Exercise goal: Copy every entry precisely.

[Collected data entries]
####

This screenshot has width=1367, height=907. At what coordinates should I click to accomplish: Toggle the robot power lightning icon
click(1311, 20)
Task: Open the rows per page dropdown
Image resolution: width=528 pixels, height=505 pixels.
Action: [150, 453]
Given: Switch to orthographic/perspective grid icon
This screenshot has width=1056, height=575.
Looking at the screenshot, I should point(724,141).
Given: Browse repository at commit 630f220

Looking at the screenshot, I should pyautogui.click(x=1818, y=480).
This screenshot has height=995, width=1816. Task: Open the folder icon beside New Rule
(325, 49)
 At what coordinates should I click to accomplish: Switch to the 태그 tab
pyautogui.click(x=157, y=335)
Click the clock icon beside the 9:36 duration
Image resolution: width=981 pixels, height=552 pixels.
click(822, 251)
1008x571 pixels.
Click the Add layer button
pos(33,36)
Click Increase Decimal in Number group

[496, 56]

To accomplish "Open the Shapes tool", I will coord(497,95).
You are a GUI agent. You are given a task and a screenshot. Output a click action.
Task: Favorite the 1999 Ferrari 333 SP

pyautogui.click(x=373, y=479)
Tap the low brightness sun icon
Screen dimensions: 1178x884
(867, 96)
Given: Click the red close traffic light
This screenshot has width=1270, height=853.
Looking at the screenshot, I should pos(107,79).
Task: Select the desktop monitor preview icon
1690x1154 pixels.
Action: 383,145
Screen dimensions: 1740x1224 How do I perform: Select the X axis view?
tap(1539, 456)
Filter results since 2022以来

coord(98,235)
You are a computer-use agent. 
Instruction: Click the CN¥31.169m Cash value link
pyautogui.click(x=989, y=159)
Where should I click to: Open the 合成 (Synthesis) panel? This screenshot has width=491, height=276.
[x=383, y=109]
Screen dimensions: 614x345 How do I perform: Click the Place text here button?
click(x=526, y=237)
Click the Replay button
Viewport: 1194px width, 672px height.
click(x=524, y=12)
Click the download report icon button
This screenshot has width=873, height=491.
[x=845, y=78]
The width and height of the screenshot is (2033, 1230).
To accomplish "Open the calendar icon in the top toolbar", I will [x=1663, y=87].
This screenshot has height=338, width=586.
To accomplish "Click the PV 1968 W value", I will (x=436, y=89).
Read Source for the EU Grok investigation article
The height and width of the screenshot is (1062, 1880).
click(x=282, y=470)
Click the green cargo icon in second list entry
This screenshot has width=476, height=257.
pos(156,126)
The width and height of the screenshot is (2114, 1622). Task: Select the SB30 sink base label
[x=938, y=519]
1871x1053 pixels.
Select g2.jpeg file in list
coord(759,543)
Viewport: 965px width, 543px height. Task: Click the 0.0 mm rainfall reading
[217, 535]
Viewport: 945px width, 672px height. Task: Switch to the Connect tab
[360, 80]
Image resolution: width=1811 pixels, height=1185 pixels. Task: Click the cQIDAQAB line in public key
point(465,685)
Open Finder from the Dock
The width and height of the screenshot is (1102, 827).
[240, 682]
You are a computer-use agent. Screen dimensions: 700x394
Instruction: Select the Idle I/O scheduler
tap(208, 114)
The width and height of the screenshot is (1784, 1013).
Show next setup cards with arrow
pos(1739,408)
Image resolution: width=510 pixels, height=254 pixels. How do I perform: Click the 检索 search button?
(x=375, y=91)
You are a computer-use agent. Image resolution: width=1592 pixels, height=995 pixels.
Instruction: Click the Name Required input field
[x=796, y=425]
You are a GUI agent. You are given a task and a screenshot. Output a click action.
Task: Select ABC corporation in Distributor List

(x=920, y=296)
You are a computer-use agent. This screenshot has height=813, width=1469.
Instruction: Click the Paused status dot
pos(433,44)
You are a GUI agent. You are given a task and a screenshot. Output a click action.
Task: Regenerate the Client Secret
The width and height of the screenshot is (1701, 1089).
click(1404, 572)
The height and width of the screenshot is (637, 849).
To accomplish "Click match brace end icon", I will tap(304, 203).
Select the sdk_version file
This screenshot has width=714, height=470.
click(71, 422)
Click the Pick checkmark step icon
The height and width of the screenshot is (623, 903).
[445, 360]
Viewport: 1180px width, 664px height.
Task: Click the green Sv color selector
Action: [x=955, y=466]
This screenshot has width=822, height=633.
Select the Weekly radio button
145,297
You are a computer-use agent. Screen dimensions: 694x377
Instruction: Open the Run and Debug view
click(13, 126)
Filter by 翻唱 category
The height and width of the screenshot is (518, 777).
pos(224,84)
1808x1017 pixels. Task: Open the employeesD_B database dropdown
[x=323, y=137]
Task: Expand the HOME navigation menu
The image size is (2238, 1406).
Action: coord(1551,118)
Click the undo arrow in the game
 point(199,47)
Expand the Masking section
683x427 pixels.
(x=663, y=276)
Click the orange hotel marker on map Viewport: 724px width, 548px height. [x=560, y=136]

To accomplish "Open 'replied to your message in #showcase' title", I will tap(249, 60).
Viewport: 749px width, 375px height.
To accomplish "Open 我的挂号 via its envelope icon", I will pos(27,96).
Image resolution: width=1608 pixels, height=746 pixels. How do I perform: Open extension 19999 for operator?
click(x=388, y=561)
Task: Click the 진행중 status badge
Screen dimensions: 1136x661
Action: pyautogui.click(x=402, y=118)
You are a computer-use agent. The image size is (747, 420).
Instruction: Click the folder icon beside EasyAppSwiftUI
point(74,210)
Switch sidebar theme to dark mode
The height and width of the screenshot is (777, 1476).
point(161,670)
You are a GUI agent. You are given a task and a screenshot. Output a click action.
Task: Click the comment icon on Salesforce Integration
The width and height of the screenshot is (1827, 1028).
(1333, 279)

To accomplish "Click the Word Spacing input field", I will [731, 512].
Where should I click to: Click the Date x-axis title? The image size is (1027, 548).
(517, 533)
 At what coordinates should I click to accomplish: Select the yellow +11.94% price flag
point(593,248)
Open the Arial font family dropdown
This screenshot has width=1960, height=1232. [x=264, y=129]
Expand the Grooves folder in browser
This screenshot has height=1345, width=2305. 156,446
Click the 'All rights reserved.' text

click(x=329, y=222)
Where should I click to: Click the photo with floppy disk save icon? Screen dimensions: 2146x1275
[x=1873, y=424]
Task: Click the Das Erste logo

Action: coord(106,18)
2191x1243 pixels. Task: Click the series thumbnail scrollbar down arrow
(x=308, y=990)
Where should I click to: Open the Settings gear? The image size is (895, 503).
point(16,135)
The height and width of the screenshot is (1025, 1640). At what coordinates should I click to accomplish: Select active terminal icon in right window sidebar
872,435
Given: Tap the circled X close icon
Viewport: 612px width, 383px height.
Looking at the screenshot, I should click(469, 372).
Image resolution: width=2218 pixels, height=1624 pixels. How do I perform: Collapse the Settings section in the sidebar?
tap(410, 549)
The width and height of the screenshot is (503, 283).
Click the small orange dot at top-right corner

####

Exercise answer:
This screenshot has width=1367, height=907. At what coordinates should I click to accomplish: Toggle the robot power lightning icon
click(1311, 20)
Task: Open the rows per page dropdown
Image resolution: width=528 pixels, height=505 pixels.
Action: [150, 453]
Given: Switch to orthographic/perspective grid icon
This screenshot has width=1056, height=575.
Looking at the screenshot, I should point(724,141).
Given: Browse repository at commit 630f220

Looking at the screenshot, I should pyautogui.click(x=1818, y=480).
This screenshot has height=995, width=1816. Task: Open the folder icon beside New Rule
(325, 49)
 At what coordinates should I click to accomplish: Switch to the 태그 tab
pyautogui.click(x=157, y=335)
Click the clock icon beside the 9:36 duration
Image resolution: width=981 pixels, height=552 pixels.
click(822, 251)
1008x571 pixels.
Click the Add layer button
pos(33,36)
Click Increase Decimal in Number group

[496, 56]

To accomplish "Open the Shapes tool", I will coord(497,95).
You are a GUI agent. You are given a task and a screenshot. Output a click action.
Task: Favorite the 1999 Ferrari 333 SP

pyautogui.click(x=373, y=479)
Tap the low brightness sun icon
Screen dimensions: 1178x884
(867, 96)
Given: Click the red close traffic light
This screenshot has width=1270, height=853.
Looking at the screenshot, I should pos(107,79).
Task: Select the desktop monitor preview icon
1690x1154 pixels.
Action: 383,145
Screen dimensions: 1740x1224 How do I perform: Select the X axis view?
tap(1539, 456)
Filter results since 2022以来

coord(98,235)
You are a computer-use agent. 
Instruction: Click the CN¥31.169m Cash value link
pyautogui.click(x=989, y=159)
Where should I click to: Open the 合成 (Synthesis) panel? This screenshot has width=491, height=276.
[x=383, y=109]
Screen dimensions: 614x345 How do I perform: Click the Place text here button?
click(x=526, y=237)
Click the Replay button
Viewport: 1194px width, 672px height.
click(x=524, y=12)
Click the download report icon button
This screenshot has width=873, height=491.
[x=845, y=78]
The width and height of the screenshot is (2033, 1230).
To accomplish "Open the calendar icon in the top toolbar", I will [x=1663, y=87].
This screenshot has height=338, width=586.
To accomplish "Click the PV 1968 W value", I will (x=436, y=89).
Read Source for the EU Grok investigation article
The height and width of the screenshot is (1062, 1880).
click(x=282, y=470)
Click the green cargo icon in second list entry
This screenshot has width=476, height=257.
pos(156,126)
The width and height of the screenshot is (2114, 1622). Task: Select the SB30 sink base label
[x=938, y=519]
1871x1053 pixels.
Select g2.jpeg file in list
coord(759,543)
Viewport: 965px width, 543px height. Task: Click the 0.0 mm rainfall reading
[217, 535]
Viewport: 945px width, 672px height. Task: Switch to the Connect tab
[360, 80]
Image resolution: width=1811 pixels, height=1185 pixels. Task: Click the cQIDAQAB line in public key
point(465,685)
Open Finder from the Dock
The width and height of the screenshot is (1102, 827).
[240, 682]
You are a computer-use agent. Screen dimensions: 700x394
Instruction: Select the Idle I/O scheduler
tap(208, 114)
The width and height of the screenshot is (1784, 1013).
Show next setup cards with arrow
pos(1739,408)
Image resolution: width=510 pixels, height=254 pixels. How do I perform: Click the 检索 search button?
(x=375, y=91)
You are a computer-use agent. Image resolution: width=1592 pixels, height=995 pixels.
Instruction: Click the Name Required input field
[x=796, y=425]
You are a GUI agent. You are given a task and a screenshot. Output a click action.
Task: Select ABC corporation in Distributor List

(x=920, y=296)
You are a computer-use agent. This screenshot has height=813, width=1469.
Instruction: Click the Paused status dot
pos(433,44)
You are a GUI agent. You are given a task and a screenshot. Output a click action.
Task: Regenerate the Client Secret
The width and height of the screenshot is (1701, 1089).
click(1404, 572)
The height and width of the screenshot is (637, 849).
To accomplish "Click match brace end icon", I will tap(304, 203).
Select the sdk_version file
This screenshot has width=714, height=470.
click(71, 422)
Click the Pick checkmark step icon
The height and width of the screenshot is (623, 903).
[445, 360]
Viewport: 1180px width, 664px height.
Task: Click the green Sv color selector
Action: [x=955, y=466]
This screenshot has width=822, height=633.
Select the Weekly radio button
145,297
You are a computer-use agent. Screen dimensions: 694x377
Instruction: Open the Run and Debug view
click(13, 126)
Filter by 翻唱 category
The height and width of the screenshot is (518, 777).
pos(224,84)
1808x1017 pixels. Task: Open the employeesD_B database dropdown
[x=323, y=137]
Task: Expand the HOME navigation menu
The image size is (2238, 1406).
Action: coord(1551,118)
Click the undo arrow in the game
 point(199,47)
Expand the Masking section
683x427 pixels.
(x=663, y=276)
Click the orange hotel marker on map Viewport: 724px width, 548px height. [x=560, y=136]

To accomplish "Open 'replied to your message in #showcase' title", I will tap(249, 60).
Viewport: 749px width, 375px height.
To accomplish "Open 我的挂号 via its envelope icon", I will pos(27,96).
Image resolution: width=1608 pixels, height=746 pixels. How do I perform: Open extension 19999 for operator?
click(x=388, y=561)
Task: Click the 진행중 status badge
Screen dimensions: 1136x661
Action: pyautogui.click(x=402, y=118)
You are a computer-use agent. The image size is (747, 420).
Instruction: Click the folder icon beside EasyAppSwiftUI
point(74,210)
Switch sidebar theme to dark mode
The height and width of the screenshot is (777, 1476).
point(161,670)
You are a GUI agent. You are given a task and a screenshot. Output a click action.
Task: Click the comment icon on Salesforce Integration
The width and height of the screenshot is (1827, 1028).
(1333, 279)

To accomplish "Click the Word Spacing input field", I will [731, 512].
Where should I click to: Click the Date x-axis title? The image size is (1027, 548).
(517, 533)
 At what coordinates should I click to accomplish: Select the yellow +11.94% price flag
point(593,248)
Open the Arial font family dropdown
This screenshot has width=1960, height=1232. [x=264, y=129]
Expand the Grooves folder in browser
This screenshot has height=1345, width=2305. 156,446
Click the 'All rights reserved.' text

click(x=329, y=222)
Where should I click to: Click the photo with floppy disk save icon? Screen dimensions: 2146x1275
[x=1873, y=424]
Task: Click the Das Erste logo

Action: coord(106,18)
2191x1243 pixels. Task: Click the series thumbnail scrollbar down arrow
(x=308, y=990)
Where should I click to: Open the Settings gear? The image size is (895, 503).
point(16,135)
The height and width of the screenshot is (1025, 1640). At what coordinates should I click to accomplish: Select active terminal icon in right window sidebar
872,435
Given: Tap the circled X close icon
Viewport: 612px width, 383px height.
Looking at the screenshot, I should click(469, 372).
Image resolution: width=2218 pixels, height=1624 pixels. How do I perform: Collapse the Settings section in the sidebar?
tap(410, 549)
The width and height of the screenshot is (503, 283).
Click the small orange dot at top-right corner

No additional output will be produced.